[Start of Attachment]

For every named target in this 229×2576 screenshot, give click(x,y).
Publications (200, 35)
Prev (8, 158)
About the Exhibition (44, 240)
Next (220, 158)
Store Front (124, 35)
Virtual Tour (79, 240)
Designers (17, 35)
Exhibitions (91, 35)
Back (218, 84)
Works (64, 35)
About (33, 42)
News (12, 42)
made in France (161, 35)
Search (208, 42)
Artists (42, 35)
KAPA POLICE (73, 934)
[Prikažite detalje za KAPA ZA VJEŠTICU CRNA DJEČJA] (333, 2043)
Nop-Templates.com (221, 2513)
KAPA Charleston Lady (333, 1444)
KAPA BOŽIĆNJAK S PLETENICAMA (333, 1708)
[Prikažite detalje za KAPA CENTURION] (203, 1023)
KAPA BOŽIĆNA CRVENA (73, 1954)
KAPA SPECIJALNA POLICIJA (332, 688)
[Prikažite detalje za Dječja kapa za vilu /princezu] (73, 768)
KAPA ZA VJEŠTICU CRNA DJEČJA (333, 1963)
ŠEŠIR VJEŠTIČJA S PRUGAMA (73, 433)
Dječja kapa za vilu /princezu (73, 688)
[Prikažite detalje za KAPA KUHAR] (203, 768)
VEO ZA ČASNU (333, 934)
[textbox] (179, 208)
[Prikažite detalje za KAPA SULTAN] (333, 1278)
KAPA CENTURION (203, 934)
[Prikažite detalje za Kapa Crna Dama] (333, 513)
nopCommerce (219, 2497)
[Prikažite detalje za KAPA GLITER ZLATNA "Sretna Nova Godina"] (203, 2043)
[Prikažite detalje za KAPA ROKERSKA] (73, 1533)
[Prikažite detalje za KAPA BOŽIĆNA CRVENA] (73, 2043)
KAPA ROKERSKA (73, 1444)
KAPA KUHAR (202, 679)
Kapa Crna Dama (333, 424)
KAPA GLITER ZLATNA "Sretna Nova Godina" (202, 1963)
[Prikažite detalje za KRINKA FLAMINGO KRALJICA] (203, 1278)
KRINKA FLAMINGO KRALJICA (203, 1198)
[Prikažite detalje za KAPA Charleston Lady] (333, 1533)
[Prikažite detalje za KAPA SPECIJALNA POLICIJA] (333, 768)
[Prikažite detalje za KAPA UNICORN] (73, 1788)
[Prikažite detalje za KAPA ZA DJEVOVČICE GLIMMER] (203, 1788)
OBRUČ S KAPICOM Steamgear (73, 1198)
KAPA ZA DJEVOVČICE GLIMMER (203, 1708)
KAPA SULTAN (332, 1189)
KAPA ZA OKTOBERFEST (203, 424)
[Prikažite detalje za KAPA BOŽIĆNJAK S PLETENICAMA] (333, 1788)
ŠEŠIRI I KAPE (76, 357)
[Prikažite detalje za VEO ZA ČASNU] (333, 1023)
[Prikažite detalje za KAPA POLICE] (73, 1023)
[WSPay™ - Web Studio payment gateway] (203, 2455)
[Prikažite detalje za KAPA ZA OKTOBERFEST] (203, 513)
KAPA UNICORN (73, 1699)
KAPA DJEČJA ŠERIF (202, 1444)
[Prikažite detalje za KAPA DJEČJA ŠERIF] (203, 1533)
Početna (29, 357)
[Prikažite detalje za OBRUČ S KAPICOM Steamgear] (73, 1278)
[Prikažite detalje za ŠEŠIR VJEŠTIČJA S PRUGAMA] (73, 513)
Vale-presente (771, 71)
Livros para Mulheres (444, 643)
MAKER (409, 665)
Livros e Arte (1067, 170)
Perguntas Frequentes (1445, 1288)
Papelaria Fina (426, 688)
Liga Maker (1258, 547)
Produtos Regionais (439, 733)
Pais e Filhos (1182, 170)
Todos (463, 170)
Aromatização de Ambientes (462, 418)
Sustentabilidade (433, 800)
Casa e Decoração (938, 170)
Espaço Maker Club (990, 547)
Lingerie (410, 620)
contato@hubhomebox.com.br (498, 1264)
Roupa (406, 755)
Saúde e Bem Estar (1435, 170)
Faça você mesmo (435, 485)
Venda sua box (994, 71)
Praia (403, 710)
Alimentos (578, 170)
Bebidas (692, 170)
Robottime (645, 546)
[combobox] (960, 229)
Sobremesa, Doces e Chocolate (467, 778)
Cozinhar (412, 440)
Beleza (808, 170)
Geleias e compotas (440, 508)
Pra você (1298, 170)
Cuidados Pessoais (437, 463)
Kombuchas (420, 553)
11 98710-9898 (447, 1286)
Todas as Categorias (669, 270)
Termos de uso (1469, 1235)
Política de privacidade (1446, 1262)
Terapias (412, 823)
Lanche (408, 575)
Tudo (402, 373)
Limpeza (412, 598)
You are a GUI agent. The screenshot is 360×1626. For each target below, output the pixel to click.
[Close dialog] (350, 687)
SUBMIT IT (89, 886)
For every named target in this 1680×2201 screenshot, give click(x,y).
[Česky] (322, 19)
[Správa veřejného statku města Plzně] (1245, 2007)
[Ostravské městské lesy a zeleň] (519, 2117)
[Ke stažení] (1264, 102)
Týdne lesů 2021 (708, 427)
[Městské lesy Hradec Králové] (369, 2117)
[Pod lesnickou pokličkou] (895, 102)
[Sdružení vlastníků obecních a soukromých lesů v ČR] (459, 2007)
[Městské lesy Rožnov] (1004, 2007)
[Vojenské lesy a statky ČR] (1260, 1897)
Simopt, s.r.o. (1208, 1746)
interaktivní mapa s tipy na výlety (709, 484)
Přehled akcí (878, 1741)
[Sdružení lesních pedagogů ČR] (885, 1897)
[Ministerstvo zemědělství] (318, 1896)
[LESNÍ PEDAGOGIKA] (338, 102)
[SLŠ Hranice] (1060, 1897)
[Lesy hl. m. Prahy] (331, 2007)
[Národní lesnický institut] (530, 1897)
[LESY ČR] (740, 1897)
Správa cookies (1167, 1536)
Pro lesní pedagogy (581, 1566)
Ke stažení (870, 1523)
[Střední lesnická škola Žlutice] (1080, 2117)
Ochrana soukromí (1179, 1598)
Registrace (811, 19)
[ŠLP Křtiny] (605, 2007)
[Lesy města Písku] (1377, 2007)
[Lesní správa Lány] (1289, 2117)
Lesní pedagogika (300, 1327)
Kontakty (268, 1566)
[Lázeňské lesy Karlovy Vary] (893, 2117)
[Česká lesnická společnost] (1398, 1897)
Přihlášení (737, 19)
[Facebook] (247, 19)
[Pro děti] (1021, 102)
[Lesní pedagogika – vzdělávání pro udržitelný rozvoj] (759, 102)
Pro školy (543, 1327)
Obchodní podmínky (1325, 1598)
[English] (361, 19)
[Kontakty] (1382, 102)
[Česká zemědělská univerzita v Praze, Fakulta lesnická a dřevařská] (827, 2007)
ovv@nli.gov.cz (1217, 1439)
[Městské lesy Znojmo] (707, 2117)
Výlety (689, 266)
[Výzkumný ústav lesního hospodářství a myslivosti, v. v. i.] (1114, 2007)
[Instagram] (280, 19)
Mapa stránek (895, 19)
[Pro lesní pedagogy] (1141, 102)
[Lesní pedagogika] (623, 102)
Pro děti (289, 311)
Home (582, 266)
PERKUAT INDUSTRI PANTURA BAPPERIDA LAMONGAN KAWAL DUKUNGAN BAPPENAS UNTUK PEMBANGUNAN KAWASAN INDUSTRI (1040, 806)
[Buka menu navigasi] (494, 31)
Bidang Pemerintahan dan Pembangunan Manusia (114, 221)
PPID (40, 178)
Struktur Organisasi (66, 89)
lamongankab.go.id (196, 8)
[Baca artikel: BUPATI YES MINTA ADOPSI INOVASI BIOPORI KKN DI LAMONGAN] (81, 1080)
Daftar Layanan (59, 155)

[End of Attachment]

Nothing but the lines from the first line of the listing above through the line holding "KAPA SPECIJALNA POLICIJA (332, 688)" should be reproduced, and each must match exactly.

Expected answer →
For every named target in this 229×2576 screenshot, give click(x,y).
Publications (200, 35)
Prev (8, 158)
About the Exhibition (44, 240)
Next (220, 158)
Store Front (124, 35)
Virtual Tour (79, 240)
Designers (17, 35)
Exhibitions (91, 35)
Back (218, 84)
Works (64, 35)
About (33, 42)
News (12, 42)
made in France (161, 35)
Search (208, 42)
Artists (42, 35)
KAPA POLICE (73, 934)
[Prikažite detalje za KAPA ZA VJEŠTICU CRNA DJEČJA] (333, 2043)
Nop-Templates.com (221, 2513)
KAPA Charleston Lady (333, 1444)
KAPA BOŽIĆNJAK S PLETENICAMA (333, 1708)
[Prikažite detalje za KAPA CENTURION] (203, 1023)
KAPA BOŽIĆNA CRVENA (73, 1954)
KAPA SPECIJALNA POLICIJA (332, 688)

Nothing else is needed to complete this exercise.